Read Found in the Street Online

Authors: Patricia Highsmith

Found in the Street (13 page)

Ralph was suddenly beside the glass-enclosed terrace of the café-restaurant near Sheridan Square, hesitating. The newsstand by the subway entrance was nearby, the man there knew him.

“Hey, you!” The girl suddenly reappeared in front of him, a figure of lipstick, long hair that was plainly a wig, powder-pale face, under a garment that might have been a curtain or a counterpane. “Lay off Elsie, if you know what's good for you!—Got the idea now?”

“You tell 'im, Marion!” yelled one of the boys.

The boy with the make-up spat at Ralph and missed him. Naturally, no passerby did a thing to help. A couple of men and a woman only glanced from the unruly trio to Ralph and back again.

Ralph turned to the newspaper man. “I'll take a—”

“Y'bought your
Times,
sir,” said the man in the kiosk. “Hey! Snazzy coat you're wearing today!”

Ralph turned. The light was red, he could cross. Was even the newsstand man, whom he hardly knew—was he mocking him too? Ralph went into United Cigars, a corner place where he never went. It was triangularly shaped to fit the corner, and smelt of sweetish tobacco, chocolate bars. Ralph stared at racks of paperbacks. The trio was not coming in. He dared to relax a little. There were other customers in the shop, so Ralph did not feel conspicuous. He stared at a horizontal display of magazines, then strolled to the door, through whose glass top half he could see. He thought they were gone. He
thought
—remembering the last time, when he had crossed Sixth Avenue and found them confronting him.

Ralph at last went out briskly, turned into Christopher Street and went on toward Bleecker. True, they were not following him. They'd given it up, it seemed. No cries sounded behind him as he reached Bleecker and crossed the street toward his house, reaching already for his keys.

Upstairs, he felt suffocated with a vague shame that sat more heavily on him than his anger. Worst was the memory of
Elsie,
of her amused and heartless smile, her departure, leaving him to his fate at the hands of those hooligans.

Those hooligans were her friends, he reminded himself. Horrid, horrid and wrong!

Once more Ralph undid the buttons of his overcoat, put it onto a hanger, then brushed the shoulders with a clothesbrush, brushed down the arms where those boys had touched the coat. For all Elsie had noticed the coat, he thought, he might not have had it on at all, might have worn his old soiled-looking gray tweed.

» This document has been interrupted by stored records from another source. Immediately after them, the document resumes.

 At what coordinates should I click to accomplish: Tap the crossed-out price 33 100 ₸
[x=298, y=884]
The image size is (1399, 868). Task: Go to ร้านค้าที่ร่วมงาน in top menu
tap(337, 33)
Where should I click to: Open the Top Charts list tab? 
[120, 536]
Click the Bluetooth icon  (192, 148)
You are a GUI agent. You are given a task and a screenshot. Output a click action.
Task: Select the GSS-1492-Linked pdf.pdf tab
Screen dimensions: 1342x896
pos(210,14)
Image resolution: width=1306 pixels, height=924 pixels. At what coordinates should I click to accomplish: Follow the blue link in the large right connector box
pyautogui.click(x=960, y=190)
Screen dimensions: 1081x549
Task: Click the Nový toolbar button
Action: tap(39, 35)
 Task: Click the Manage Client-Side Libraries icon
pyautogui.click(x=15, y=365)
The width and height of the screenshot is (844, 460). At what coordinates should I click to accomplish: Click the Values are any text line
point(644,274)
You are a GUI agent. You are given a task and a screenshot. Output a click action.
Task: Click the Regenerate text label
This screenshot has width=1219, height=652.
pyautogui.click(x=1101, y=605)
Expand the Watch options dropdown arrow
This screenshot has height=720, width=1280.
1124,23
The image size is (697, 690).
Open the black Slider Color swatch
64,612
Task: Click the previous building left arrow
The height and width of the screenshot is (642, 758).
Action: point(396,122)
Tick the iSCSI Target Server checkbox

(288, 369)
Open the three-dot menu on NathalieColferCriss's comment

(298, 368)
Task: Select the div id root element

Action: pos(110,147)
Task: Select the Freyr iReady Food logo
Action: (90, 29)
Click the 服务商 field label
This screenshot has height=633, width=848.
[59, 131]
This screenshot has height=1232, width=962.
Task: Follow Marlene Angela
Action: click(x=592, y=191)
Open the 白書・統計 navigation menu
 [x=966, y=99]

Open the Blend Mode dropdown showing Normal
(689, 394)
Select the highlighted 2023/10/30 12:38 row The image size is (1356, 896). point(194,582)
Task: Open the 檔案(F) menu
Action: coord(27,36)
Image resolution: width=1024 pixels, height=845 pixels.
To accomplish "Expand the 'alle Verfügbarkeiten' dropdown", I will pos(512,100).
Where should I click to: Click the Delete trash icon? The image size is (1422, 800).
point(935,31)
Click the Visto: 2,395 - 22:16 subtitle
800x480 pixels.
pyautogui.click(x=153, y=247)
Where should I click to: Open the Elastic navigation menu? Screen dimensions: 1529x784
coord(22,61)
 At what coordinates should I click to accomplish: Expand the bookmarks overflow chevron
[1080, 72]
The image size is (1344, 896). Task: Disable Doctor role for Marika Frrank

“Wretched, wretched, wretched!” Ralph said to himself between clenched teeth.

16

On a Wednesday in December, Jack's six complimentary copies of
Half-Understood Dreams
arrived, with a congratulatory note, short but nice, from Trews. The jacket front was his drawing of the businessman father in the family, seated at his desk with an arm flung across his eyes, while a trio of figures, perhaps mama and papa and some unholy ghost, gazed at him with disapproval. All the figures were greenish, the title was in black script done with a brush in freehand. He flipped through one copy and felt a thrill of pleasure, and even pride. It was his first book. And about time, Jack thought, since he was thirty.

Joel MacPherson had collapsed about a week ago, Jack remembered, and smiled. Joel had telephoned to say that he had collapsed from Angst about
Dreams,
and was taking a few days off from work, at least four days, on doctor's orders. Dartmoor, Aegis was giving a little drinks party this coming Friday for
Dreams,
and Jack and Joel, Natalia and “some media people” and Trews were lunching together afterward.

This was the same week that Natalia had had a coffee with Elsie. Natalia's impression of her had been different from what Jack had expected. Natalia had found her extremely ambitious, and said that they had spent more time talking about the theatre and art exhibitions and painters than they had about Linderman.

“She loves the Guggenheim. And Kandinsky! She's trying to take in all of New York in one gulp—and she's had only a highschool education, you know? I suppose it's admirable—if it lasts.”

Natalia had been staring at her closet as she spoke, pulling out things that had to go to the cleaners. Jack had to pry out of her what she had concluded about the Linderman situation.

“Oh, he'll surely knock it off,” Natalia said. “He's just a lonely old bachelor who likes to look at pretty girls.”

“Yeah. I'm sure he's lonely,” Jack said.

The question of speaking to the police about Linderman evidently hadn't come up, and Jack didn't mention it. Then later the same day, Natalia said:

“I asked Elsie if she wanted to come to Louis' party and she said she'd love to. Louis' Christmas do next week, you know?”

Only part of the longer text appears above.